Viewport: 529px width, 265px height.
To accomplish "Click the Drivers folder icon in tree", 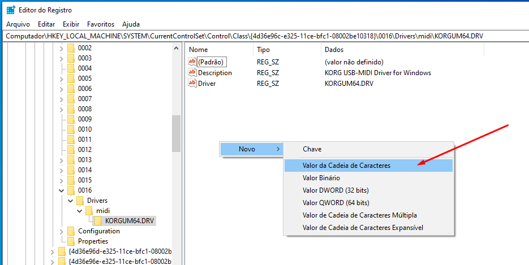I will [x=80, y=201].
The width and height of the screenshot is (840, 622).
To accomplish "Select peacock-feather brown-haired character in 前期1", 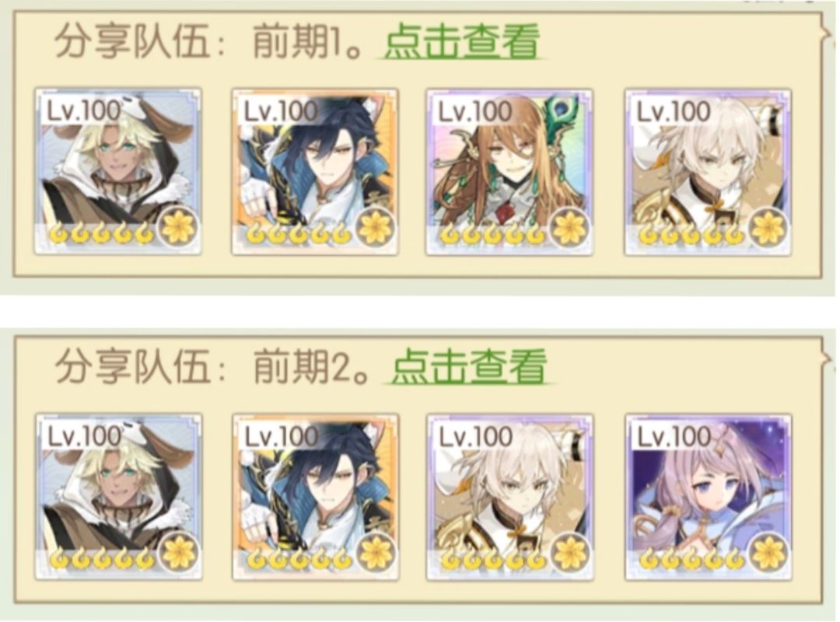I will [509, 171].
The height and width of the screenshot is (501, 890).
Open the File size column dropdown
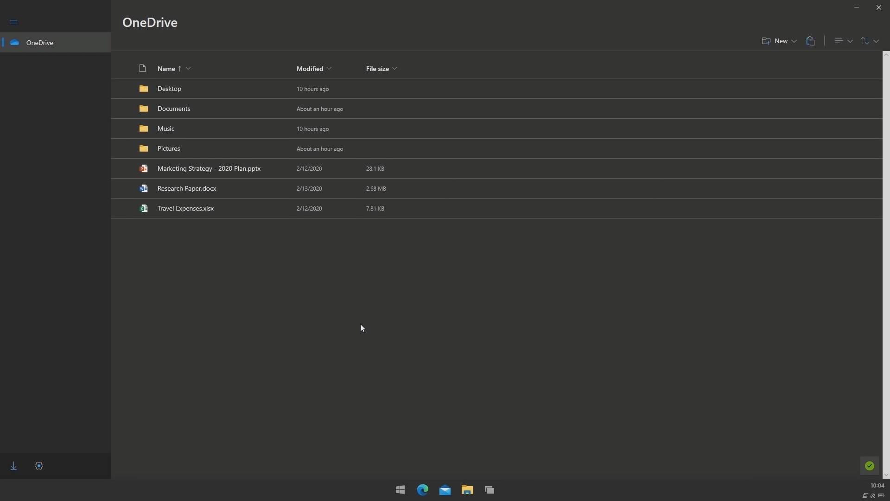tap(396, 68)
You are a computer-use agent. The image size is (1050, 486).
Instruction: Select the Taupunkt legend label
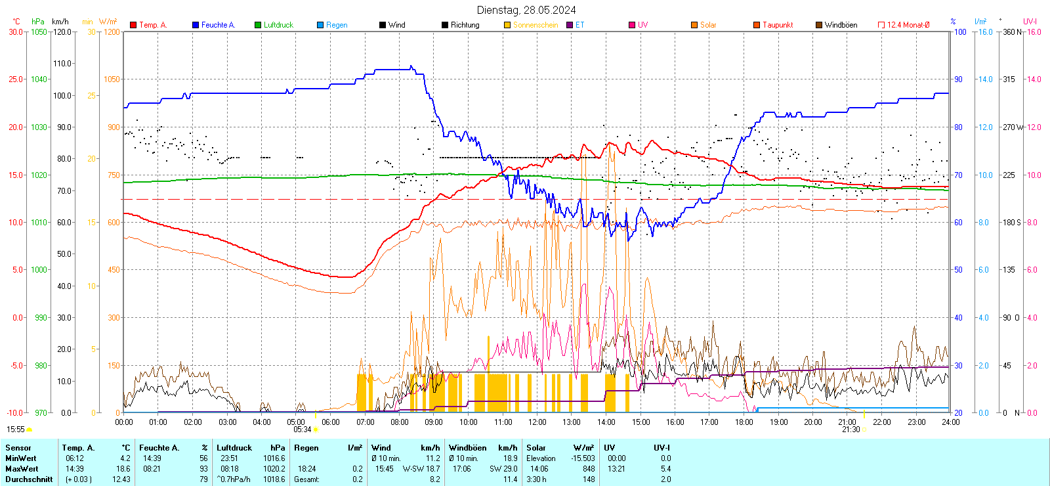click(x=778, y=25)
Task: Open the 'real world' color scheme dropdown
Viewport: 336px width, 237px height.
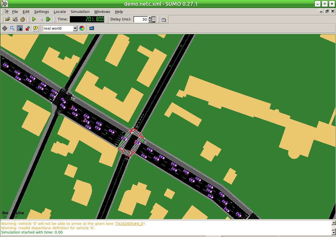Action: 75,28
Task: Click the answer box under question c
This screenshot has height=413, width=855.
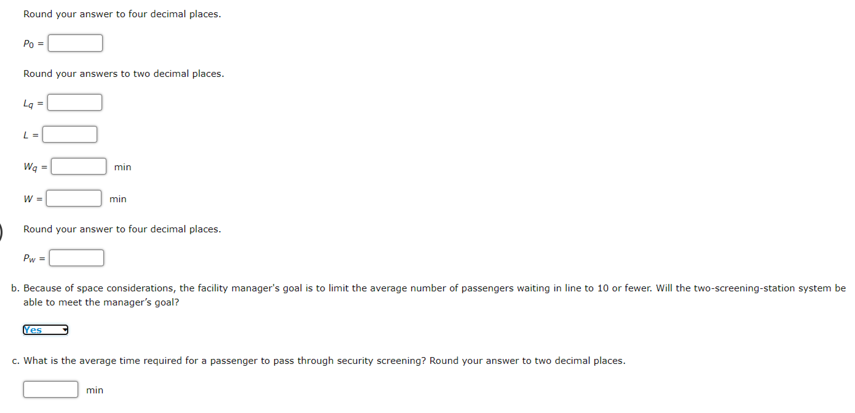Action: 50,388
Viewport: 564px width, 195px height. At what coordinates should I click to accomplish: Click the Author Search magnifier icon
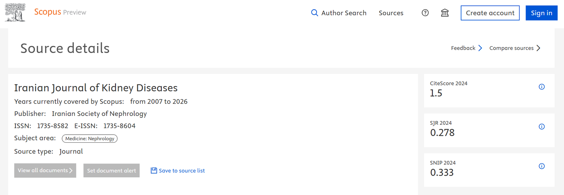[314, 13]
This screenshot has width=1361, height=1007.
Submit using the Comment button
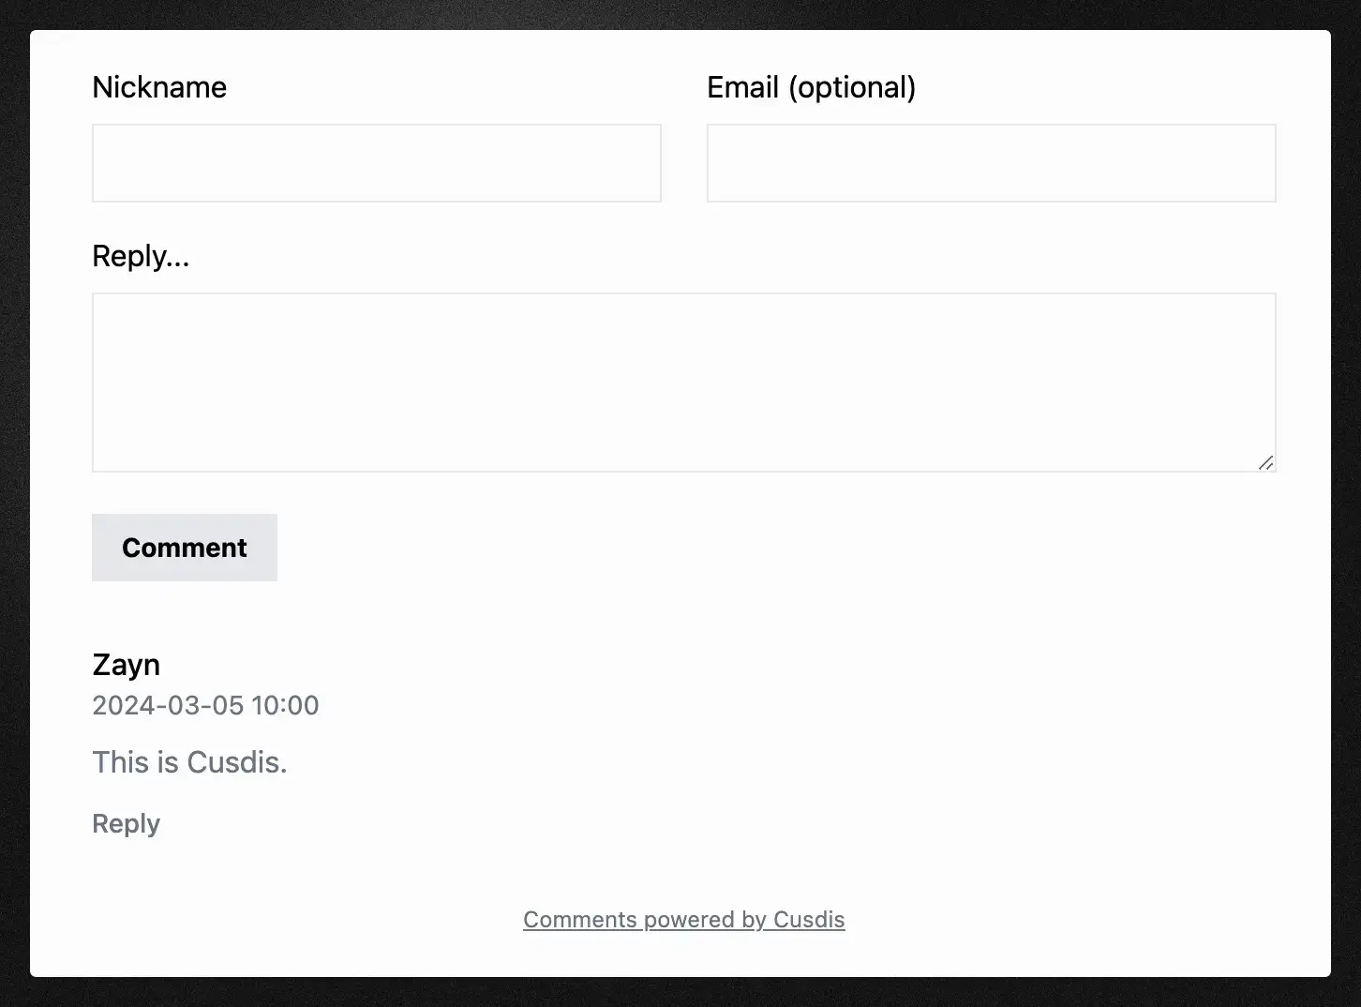click(185, 548)
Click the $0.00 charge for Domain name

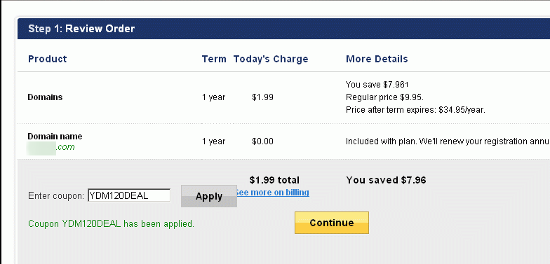pos(262,141)
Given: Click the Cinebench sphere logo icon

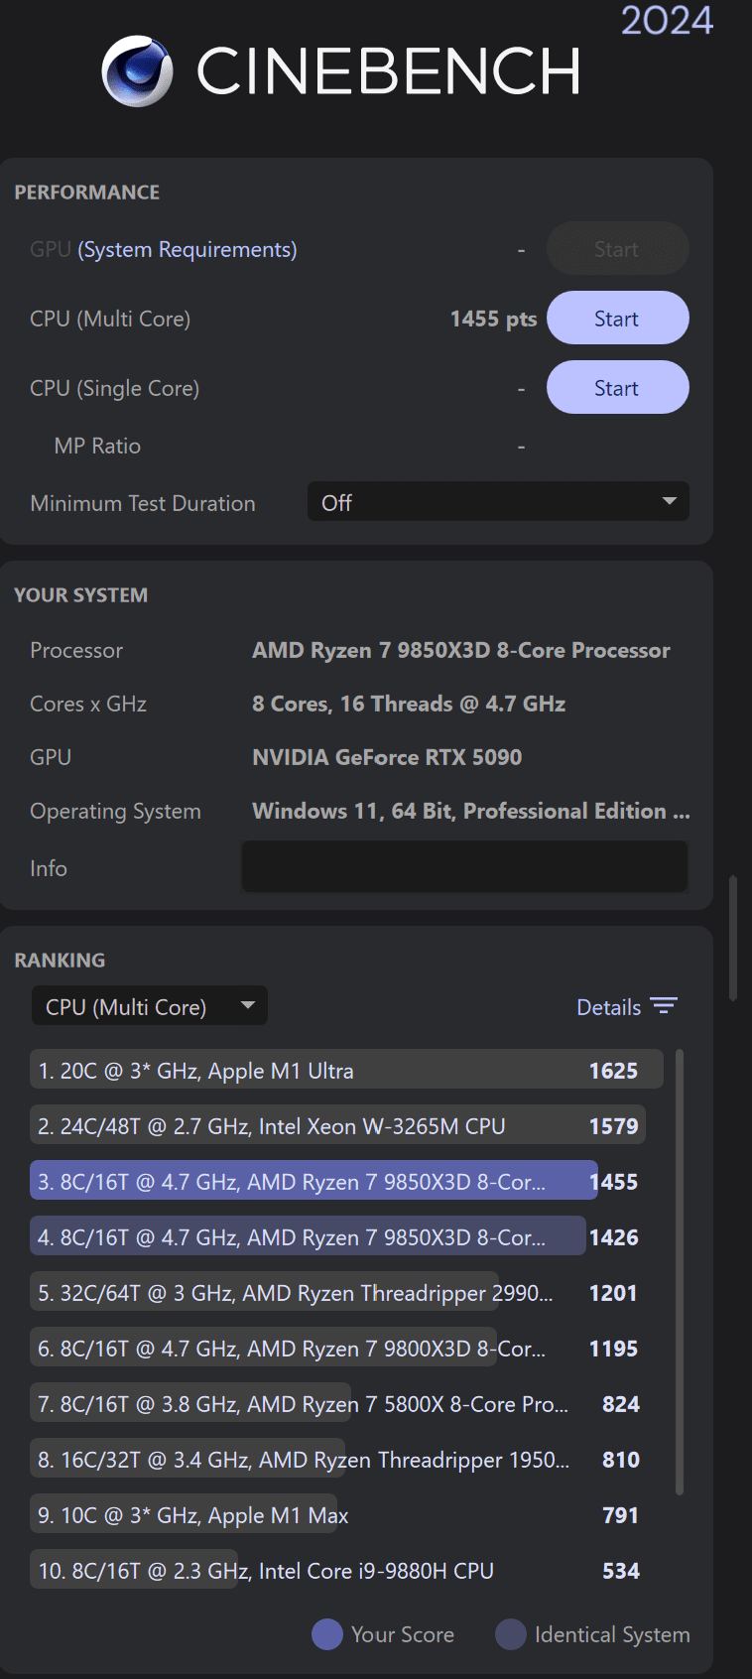Looking at the screenshot, I should tap(137, 70).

* [SHORT PROBLEM]: Can you copy the listing word for word, beginning at the line that contains "You are a computer-use" and stopping after its final line, with the pictures left out?

* [RESULT BELOW]:
You are a computer-use agent. The image size is (1050, 486).
Instruction: Select the Taupunkt legend label
click(x=778, y=25)
Task: Open the 'real world' color scheme dropdown
Viewport: 336px width, 237px height.
Action: 75,28
Task: Click the answer box under question c
This screenshot has height=413, width=855.
Action: 50,388
Viewport: 564px width, 195px height. At what coordinates should I click to accomplish: Click the Author Search magnifier icon
[314, 13]
This screenshot has width=1361, height=1007.
Submit using the Comment button
click(185, 548)
Click the $0.00 charge for Domain name

pos(262,141)
Given: Click the Cinebench sphere logo icon

Looking at the screenshot, I should tap(137, 70).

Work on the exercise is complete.